Cet élément en chêne n’est bien souvent connu que des Bretons sans qu’ils soient les seuls à l’employer. Indispensable de la charpente, la sablière est une poutre horizontale appuyée sur le mur ; elle supporte les charges d’un plancher ou plus généralement d’une partie des charges verticales de l’édifice. Avant d’installer cette pièce délicate, on déposait traditionnellement un lit de sable dans l’emplacement qui lui était réservé. En plaçant l’élément, le sable s’écoulait lentement et doucement au fur et à mesure que la poutre prenait place, assurant ainsi sa stabilité et son horizontalité parfaites. Eu égard aux précautions particulières prises pour son installation, la poutre pris le nom de sablière.

Bien plus haut perchées que ne l’étaient les vitraux ou les oeuvres offertes à la vue des fidèles, les sablières offraient pourtant un espace d’expression artistique commode dont s’emparèrent les charpentiers et les menuisiers entre la fin du XVe et le XVIIe siècles.

Une promenade curieuse dans les églises bretonnes révèle la spécificité régionale de ces éléments de charpente. Deux caractéristiques permettent d’en mieux appréhender les formes. La première tient à ce que l’emplacement des sablières, souvent très haut, régulièrement dans l’ombre, rend parfois difficile la lecture des ornements. La seconde découle de la première : l’emplacement n’étant pas favorable au discours religieux, les sujets profanes y sont tolérés et l’imagination des artisans de se libérer. D’où une diversité stupéfiante de sujets fantaisistes empruntant aussi bien au quotidien de l’époque qu’à des légendes éveillant les souvenirs païens. Car longtemps, le christianisme n’a d’autre choix que de vivre en bonne intelligence avec les résurgences de mythes locaux et de créatures héritées de cultes anciens.

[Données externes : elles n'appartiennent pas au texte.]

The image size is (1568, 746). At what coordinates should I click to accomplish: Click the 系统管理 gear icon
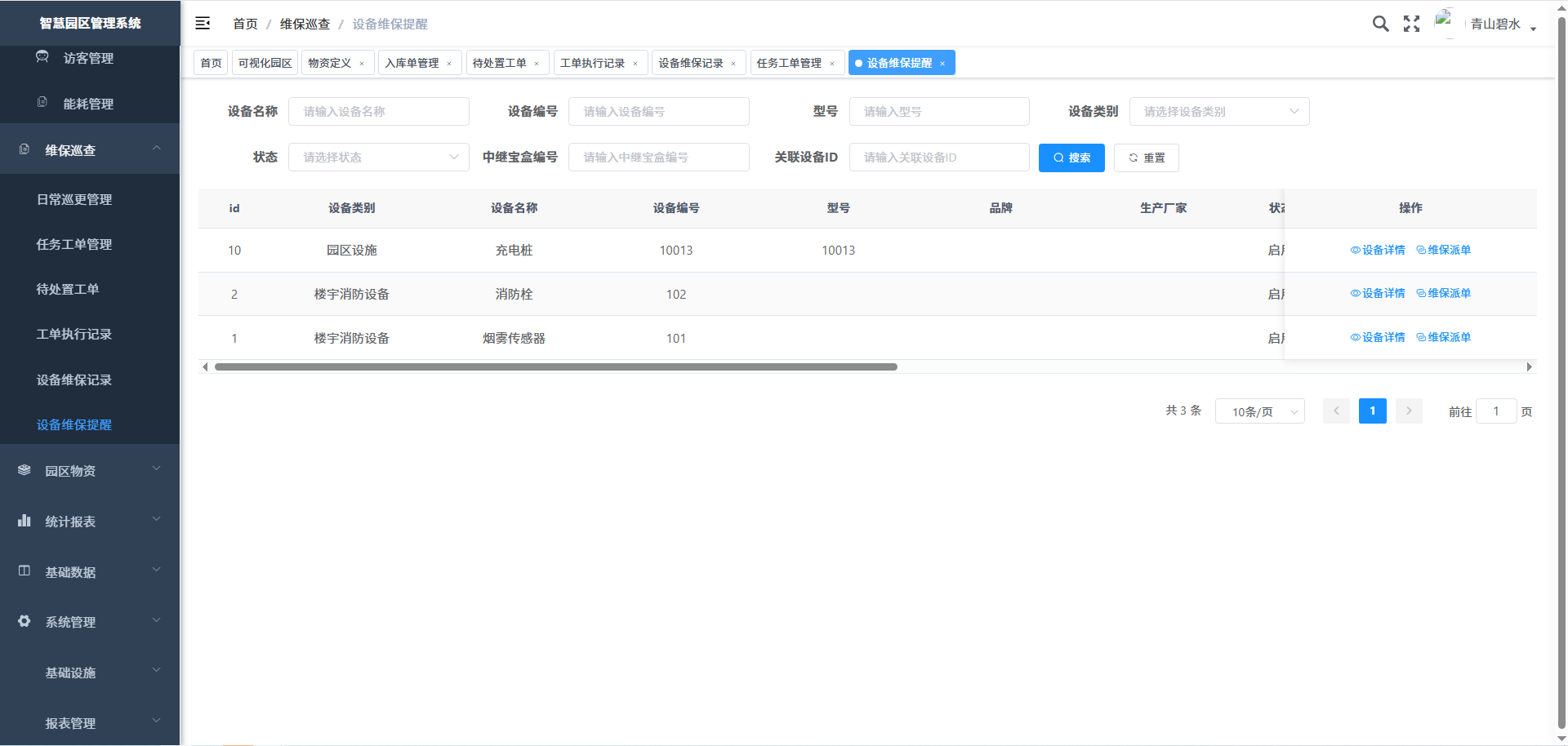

Charpentiers et menuisiers bretons sculptent en haut relief leurs créations pour assurer leur visibilité. Notre sablière témoigne de ces gestes assurés. Sans hésitation ni appréhension, les ciseaux à bois sculptent un dragon que les artisans imaginent alors polychrome par nature autant que par nécessité : la couleur accroche la lumière sur ce haut relief affirmé, attirant le regard là où, d’ordinaire, il ne serait pas porté.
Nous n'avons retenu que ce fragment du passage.